The result, field by field
Each extracted field shows:
- Name — matches the field name in your template.
- Value — what the engine extracted. Empty when no value was found (the engine never invents).
- Source (verbatim)— the exact text from the source document this value came from. If a value can't be traced to a source, the engine drops it.
- Confidence — 0–100% score combining OCR confidence + extraction method confidence + grounding strength. Color-coded green / amber / red.
- Method — which path produced this value:
regex— pattern-based (dates, currencies, numbers). Cheapest.anchor— label-based lookup using the field'sanchorstring.llm— LLM extraction using the field'sdescriptionas a hint.
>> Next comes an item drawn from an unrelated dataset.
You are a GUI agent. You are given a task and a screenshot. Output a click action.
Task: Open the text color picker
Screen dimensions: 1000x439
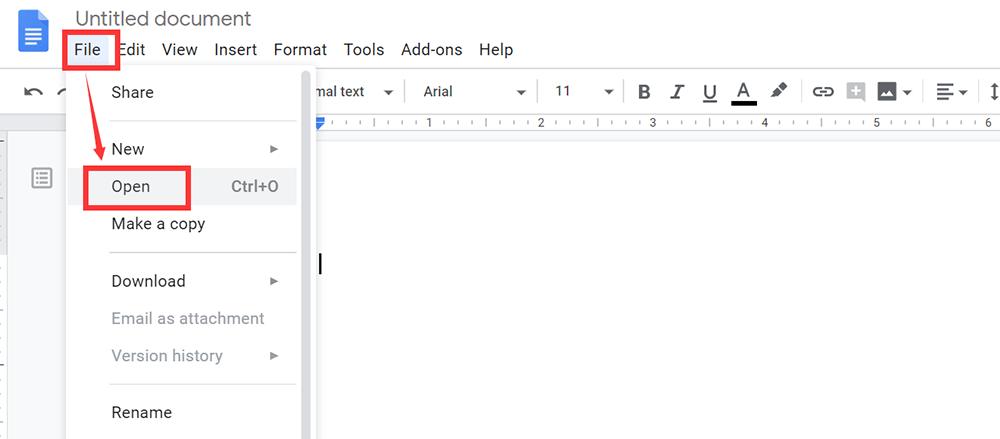[743, 92]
Most expensive, most flexible.
- Needs review— flagged when confidence falls below the template's threshold. Goes to the Review queue.
The OCR cascade
Cheap OCR runs first; the engine escalates to heavier tiers only when the cheap ones fail their quality gates. You don't configure this — it's automatic per document.
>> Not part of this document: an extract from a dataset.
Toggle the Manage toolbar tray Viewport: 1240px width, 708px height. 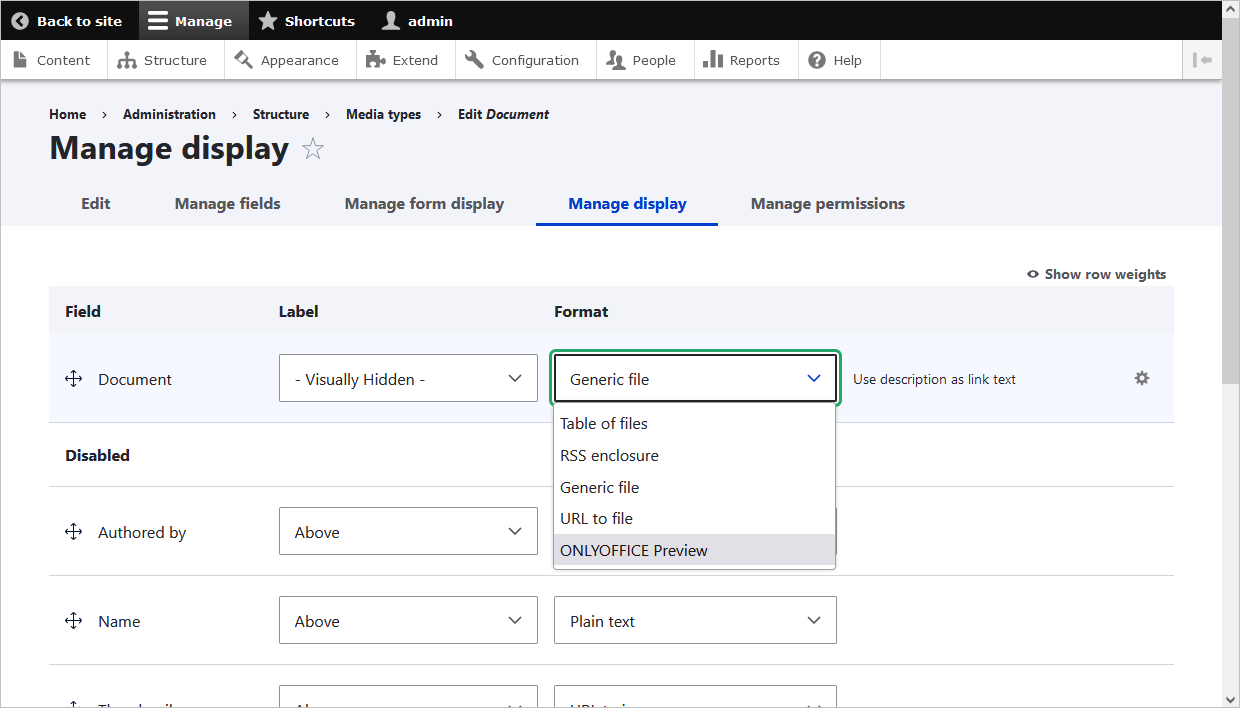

| Tier | Engine | When it runs | Credits/page |
|---|---|---|---|
| 0 | Born-digital extractor | PDFs with embedded text, DOCX, XLSX | 1 |
| 1 | Tesseract | Clean printed Latin scripts (7 languages) | 2 |
| 2A | PaddleOCR | Printed CJK (Chinese / Japanese / Korean) | 5 |
| 2B | Surya OCR | Printed Indic / Arabic / Thai / Khmer / Vietnamese | 5 |
| 3 | Vision-LLM | Handwriting, complex layouts, low-quality scans | 5–25 |
| 4 | Dual-pass + reconciliation | Precision mode (Enterprise) | 40–80 |
Scan modes
Each template has a default scan mode, overridable per-extraction. Modes drive routing decisions + credit cost:
- Quick Scan — born-digital only (1–2 credits/page)
- Standard (Auto) — auto-detect + cascade (2–5 credits)
- Multilingual (Printed) — CJK / Indic / Arabic printed (5 credits)
- Handwritten — English — Latin/Cyrillic/Greek (5 credits)
- Handwritten — Other language — CJK/Indic/Arabic/Hebrew (15–25 credits)
- Handwritten — Mixed languages — dual-engine pipeline (30 credits)
- Precision — highest-accuracy AI, dual-pass on Enterprise (40–80 credits)
From the API
Programmatic extraction is documented in the API reference. The dashboard's upload flow is a wrapper around POST /v1/documents + POST /v1/extract — same endpoints, same payloads.